Apple led the drive to offer Wi-Fi wireless networking equipment at reasonable prices to consumers way back in 1999, but the company's gateway product, the AirPort Base Station, had started to look under-featured and overpriced even by late 2001 - especially for broadband users who didn't need its built-in modem.

But Apple stayed the course: $300 for the AirPort Base Station and $100 for the proprietary AirPort card that inserted into a special PC Card-like slot in every model of the Macintosh. Because many Mac models over the last three years lack PC Card and PCI slots - notably, the iMac, eMac, Cube, and iBook - the AirPort slot was for a long time the only reasonable option for adding wireless access for under $150.

At this month's Macworld Expo, Apple not only caught up with but exceeded the rest of the wireless world by announcing AirPort Extreme. The AirPort Extreme products rely on a draft version of the IEEE 802.11g specification, which uses the 2.4 GHz radio spectrum band just like 802.11b, is completely backwards compatible with 802.11b, and operates at up to 54 Mbps.

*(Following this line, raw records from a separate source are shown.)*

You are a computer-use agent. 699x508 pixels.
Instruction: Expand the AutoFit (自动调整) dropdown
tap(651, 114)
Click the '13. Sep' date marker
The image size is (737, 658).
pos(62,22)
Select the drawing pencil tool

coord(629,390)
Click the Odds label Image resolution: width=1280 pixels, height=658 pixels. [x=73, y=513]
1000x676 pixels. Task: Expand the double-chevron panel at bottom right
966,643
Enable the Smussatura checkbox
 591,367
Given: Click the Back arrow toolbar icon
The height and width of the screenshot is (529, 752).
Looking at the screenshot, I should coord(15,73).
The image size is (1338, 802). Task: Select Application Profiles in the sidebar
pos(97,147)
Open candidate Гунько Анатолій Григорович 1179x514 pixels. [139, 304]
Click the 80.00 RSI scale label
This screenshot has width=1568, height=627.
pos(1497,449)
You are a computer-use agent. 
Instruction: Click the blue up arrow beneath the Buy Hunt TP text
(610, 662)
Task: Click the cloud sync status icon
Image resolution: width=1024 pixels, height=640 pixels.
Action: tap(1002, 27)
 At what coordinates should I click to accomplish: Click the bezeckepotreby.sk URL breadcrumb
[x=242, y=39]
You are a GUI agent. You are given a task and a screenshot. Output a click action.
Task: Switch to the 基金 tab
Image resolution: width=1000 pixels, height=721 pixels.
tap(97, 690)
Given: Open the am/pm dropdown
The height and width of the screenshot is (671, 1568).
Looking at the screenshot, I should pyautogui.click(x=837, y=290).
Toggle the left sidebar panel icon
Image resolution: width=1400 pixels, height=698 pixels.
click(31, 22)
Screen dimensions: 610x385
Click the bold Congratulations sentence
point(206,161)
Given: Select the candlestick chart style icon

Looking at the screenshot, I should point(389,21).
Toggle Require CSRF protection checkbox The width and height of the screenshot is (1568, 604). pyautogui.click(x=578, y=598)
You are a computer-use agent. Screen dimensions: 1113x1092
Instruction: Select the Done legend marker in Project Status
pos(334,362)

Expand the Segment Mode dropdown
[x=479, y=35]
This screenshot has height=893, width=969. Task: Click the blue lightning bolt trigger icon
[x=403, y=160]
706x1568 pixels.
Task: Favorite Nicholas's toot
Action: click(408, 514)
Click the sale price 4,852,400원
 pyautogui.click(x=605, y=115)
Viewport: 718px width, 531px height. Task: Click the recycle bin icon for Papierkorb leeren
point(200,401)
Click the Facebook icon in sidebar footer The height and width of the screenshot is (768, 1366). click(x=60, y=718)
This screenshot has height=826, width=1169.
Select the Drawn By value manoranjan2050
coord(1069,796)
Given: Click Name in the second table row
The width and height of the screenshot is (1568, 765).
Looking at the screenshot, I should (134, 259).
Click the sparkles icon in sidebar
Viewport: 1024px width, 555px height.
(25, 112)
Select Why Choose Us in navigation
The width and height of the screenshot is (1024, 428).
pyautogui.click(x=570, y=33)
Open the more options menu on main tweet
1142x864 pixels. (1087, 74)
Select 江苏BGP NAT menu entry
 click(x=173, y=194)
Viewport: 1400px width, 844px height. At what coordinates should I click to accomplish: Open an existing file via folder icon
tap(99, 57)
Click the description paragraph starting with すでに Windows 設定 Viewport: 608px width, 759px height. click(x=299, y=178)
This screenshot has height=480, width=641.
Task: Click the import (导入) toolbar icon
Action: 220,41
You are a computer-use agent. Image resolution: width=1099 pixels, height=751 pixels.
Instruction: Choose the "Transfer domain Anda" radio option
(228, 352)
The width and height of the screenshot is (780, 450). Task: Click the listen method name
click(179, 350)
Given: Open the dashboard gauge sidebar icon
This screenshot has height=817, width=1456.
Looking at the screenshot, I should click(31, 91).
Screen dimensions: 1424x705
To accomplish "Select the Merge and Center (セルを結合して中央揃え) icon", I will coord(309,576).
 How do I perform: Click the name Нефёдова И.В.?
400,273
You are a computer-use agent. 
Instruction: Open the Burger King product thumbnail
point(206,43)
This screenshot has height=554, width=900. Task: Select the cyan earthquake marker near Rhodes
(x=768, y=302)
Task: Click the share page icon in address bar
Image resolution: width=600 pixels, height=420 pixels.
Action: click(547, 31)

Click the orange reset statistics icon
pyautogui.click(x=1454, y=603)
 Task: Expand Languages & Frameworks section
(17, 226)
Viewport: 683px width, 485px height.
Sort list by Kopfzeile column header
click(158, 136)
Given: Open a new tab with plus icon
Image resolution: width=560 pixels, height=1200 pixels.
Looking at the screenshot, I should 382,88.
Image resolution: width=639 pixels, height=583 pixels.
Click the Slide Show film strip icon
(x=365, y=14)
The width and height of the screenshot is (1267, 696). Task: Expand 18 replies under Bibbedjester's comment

http://www.apple.com/airport/

In this article, which we're also publishing as an addendum to our recently released book, The Wireless Networking Starter Kit, we discuss compatibility issues with 802.11g and AirPort Extreme and run through the equipment's specifications. Later in this section, we note the other makers of 802.11g equipment, including Linksys, Belkin, and D-Link, and survey their initial product offerings and pricing. We've also started tracking Mac-related wireless news on a new weblog hosted at the book's Web site; stop by regularly (or add its RSS feed to your favorite headline watcher) if you're interested in what's up with AirPort and AirPort Extreme.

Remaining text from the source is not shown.